# WRITTEN INSTRUCTION
What do you get when you copy again, unchanged, the part of these lines that opens with the line containing "Select Ver todas to show all integrations" and closes with the line containing "(x=168, y=239)", both included?

# INPUT DATA
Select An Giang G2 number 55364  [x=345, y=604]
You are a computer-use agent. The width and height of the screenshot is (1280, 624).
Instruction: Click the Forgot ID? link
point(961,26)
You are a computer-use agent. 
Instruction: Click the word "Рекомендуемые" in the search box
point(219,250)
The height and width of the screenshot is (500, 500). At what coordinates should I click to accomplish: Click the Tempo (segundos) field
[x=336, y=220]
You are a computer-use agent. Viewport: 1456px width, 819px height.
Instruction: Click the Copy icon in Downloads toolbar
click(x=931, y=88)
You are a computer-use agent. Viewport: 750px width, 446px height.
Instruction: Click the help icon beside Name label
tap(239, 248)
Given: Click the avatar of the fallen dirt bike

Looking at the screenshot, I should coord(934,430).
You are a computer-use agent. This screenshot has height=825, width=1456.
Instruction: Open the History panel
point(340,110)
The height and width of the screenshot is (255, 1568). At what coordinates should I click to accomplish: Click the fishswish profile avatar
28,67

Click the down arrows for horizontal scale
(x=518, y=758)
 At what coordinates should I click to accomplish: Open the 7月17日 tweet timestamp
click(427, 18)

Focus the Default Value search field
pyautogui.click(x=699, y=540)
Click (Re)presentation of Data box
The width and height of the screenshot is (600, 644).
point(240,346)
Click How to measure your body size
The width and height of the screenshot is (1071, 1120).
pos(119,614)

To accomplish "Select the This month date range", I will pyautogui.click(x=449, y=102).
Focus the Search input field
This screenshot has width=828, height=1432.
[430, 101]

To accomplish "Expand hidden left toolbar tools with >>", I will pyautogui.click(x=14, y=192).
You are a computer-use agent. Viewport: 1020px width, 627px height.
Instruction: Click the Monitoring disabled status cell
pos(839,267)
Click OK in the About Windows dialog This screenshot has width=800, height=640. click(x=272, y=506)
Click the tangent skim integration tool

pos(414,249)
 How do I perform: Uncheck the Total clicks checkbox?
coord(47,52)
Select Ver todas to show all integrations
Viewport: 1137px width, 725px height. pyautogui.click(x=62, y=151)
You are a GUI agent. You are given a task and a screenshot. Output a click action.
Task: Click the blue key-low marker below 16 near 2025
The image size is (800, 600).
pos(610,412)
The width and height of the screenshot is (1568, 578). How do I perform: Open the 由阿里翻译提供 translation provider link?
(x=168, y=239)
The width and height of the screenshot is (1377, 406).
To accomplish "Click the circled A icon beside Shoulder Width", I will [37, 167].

# TASK RESPONSE
Select Ver todas to show all integrations
Viewport: 1137px width, 725px height. pyautogui.click(x=62, y=151)
You are a GUI agent. You are given a task and a screenshot. Output a click action.
Task: Click the blue key-low marker below 16 near 2025
The image size is (800, 600).
pos(610,412)
The width and height of the screenshot is (1568, 578). How do I perform: Open the 由阿里翻译提供 translation provider link?
(x=168, y=239)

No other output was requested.